If NASA is heading for liftoff on April 1, the target time is 6:24 p.m. EDT, Glaze said. If that fails for some reason, the agency could also target an April 2 launch at 7:22 p.m. EDT, she added. This addition means the agency will have a total of six potential launch dates in early April. Glaze also said the agency would likely not attempt another “dress rehearsal” — a critical test for launch readiness that involves filling the rocket with fuel and repeating the countdown that in the past has raised many problems with Artemis II.

NASA’s next mission has encountered numerous problems, ranging from hardware problems to schedule delays to budget overruns. Last month, NASA canceled the rocket’s March launch date and moved it from the launch pad after the SLS experienced helium flow problems during a wet dress rehearsal. It had already experienced hydrogen leaks and other problems in an earlier wet dress that had already caused its launch target to slip once this year. Similar problems delayed its predecessor, Artemis I, by several months.

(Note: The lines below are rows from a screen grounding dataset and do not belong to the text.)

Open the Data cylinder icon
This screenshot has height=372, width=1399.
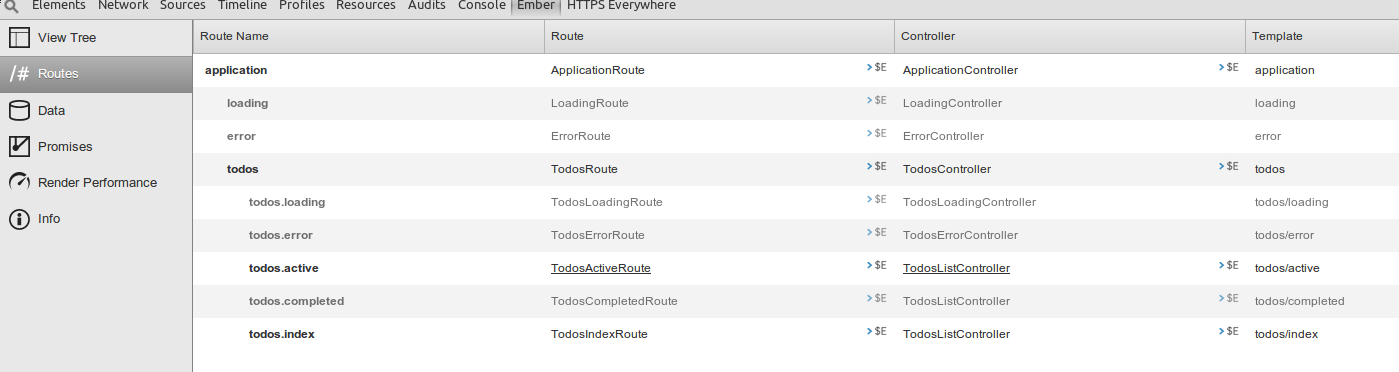coord(19,110)
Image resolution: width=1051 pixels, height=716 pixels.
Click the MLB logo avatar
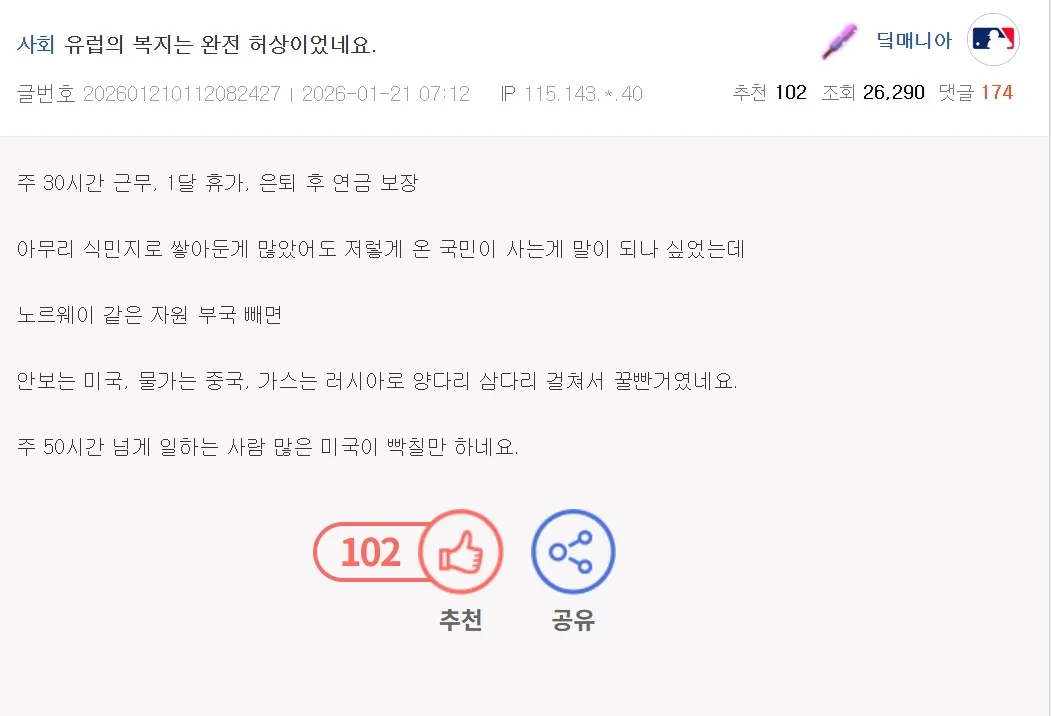993,40
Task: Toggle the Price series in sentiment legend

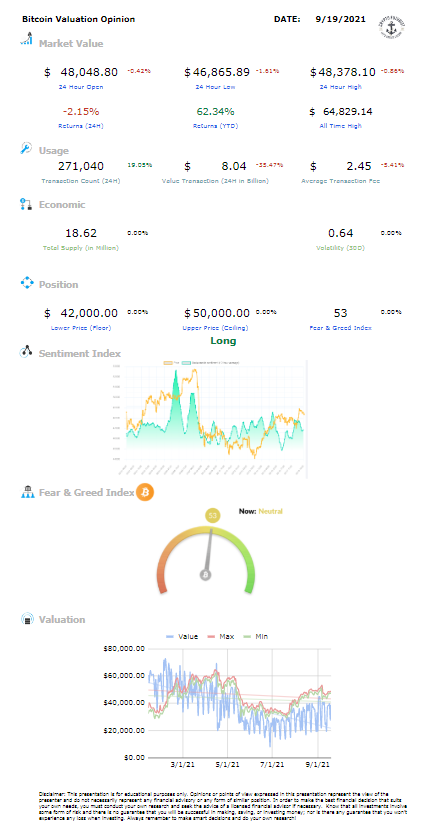Action: 171,363
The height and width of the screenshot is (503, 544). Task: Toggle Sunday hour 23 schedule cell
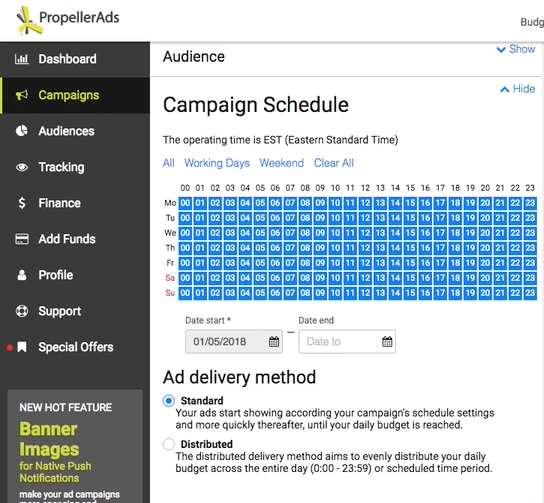tap(530, 293)
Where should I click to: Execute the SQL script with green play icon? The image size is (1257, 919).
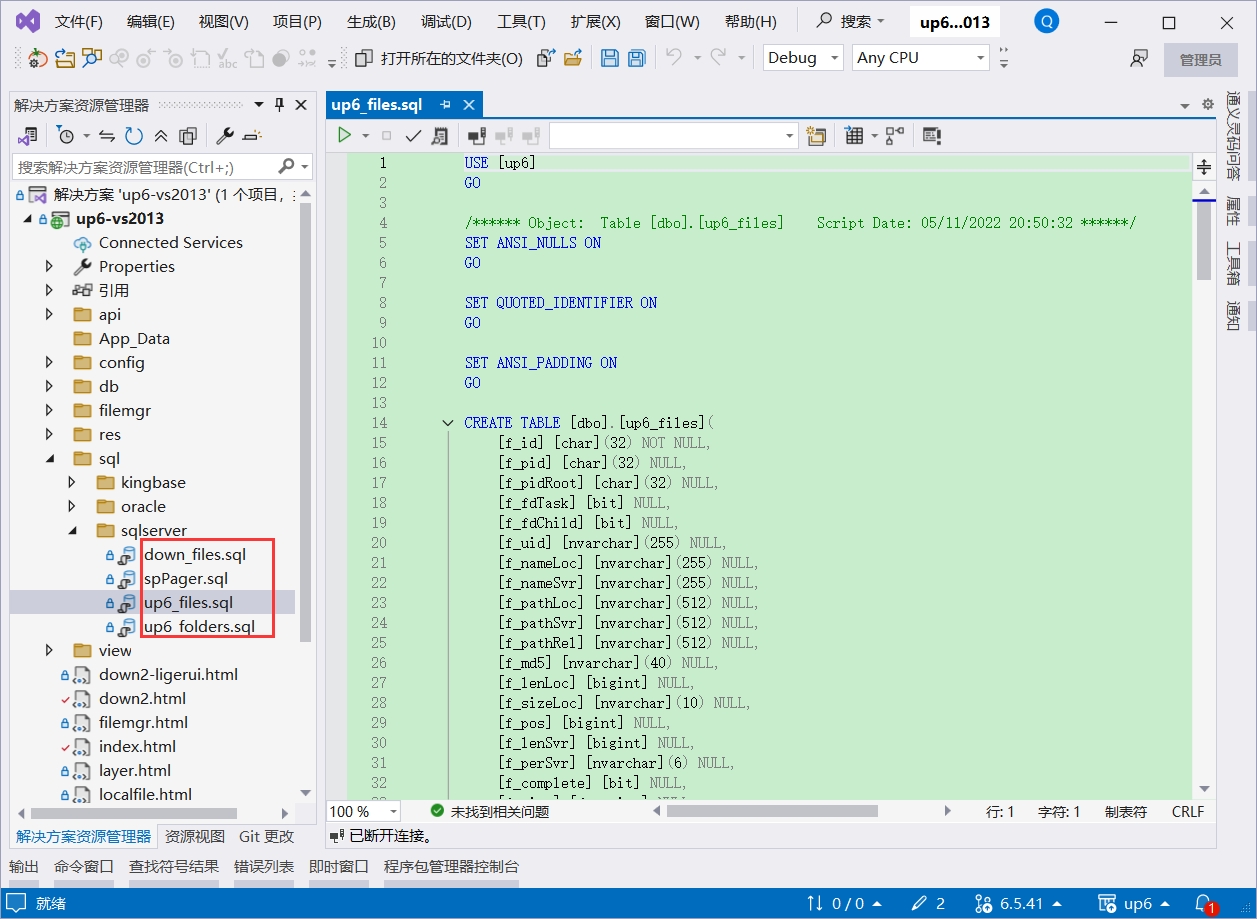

Shawn Quinn, NASA’s Exploration Ground Systems program manager, said the helium problem stemmed from a seal blocking the flow of helium and that it had been fixed. Artemis II it will likely return to the launch pad at Cape Canaveral, Fla., by March 19, he added.

And all these delays have compounded the agency’s plans to return astronauts to the Moon. Last month, NASA Administrator Jared Isaacman announced that Artemis III, initially envisioned as a crewed moon landing, would in reality be limited to another trip into orbit. The agency is now targeting 2028 and Artemis IV landing astronauts on the Moon for the first time in over half a century.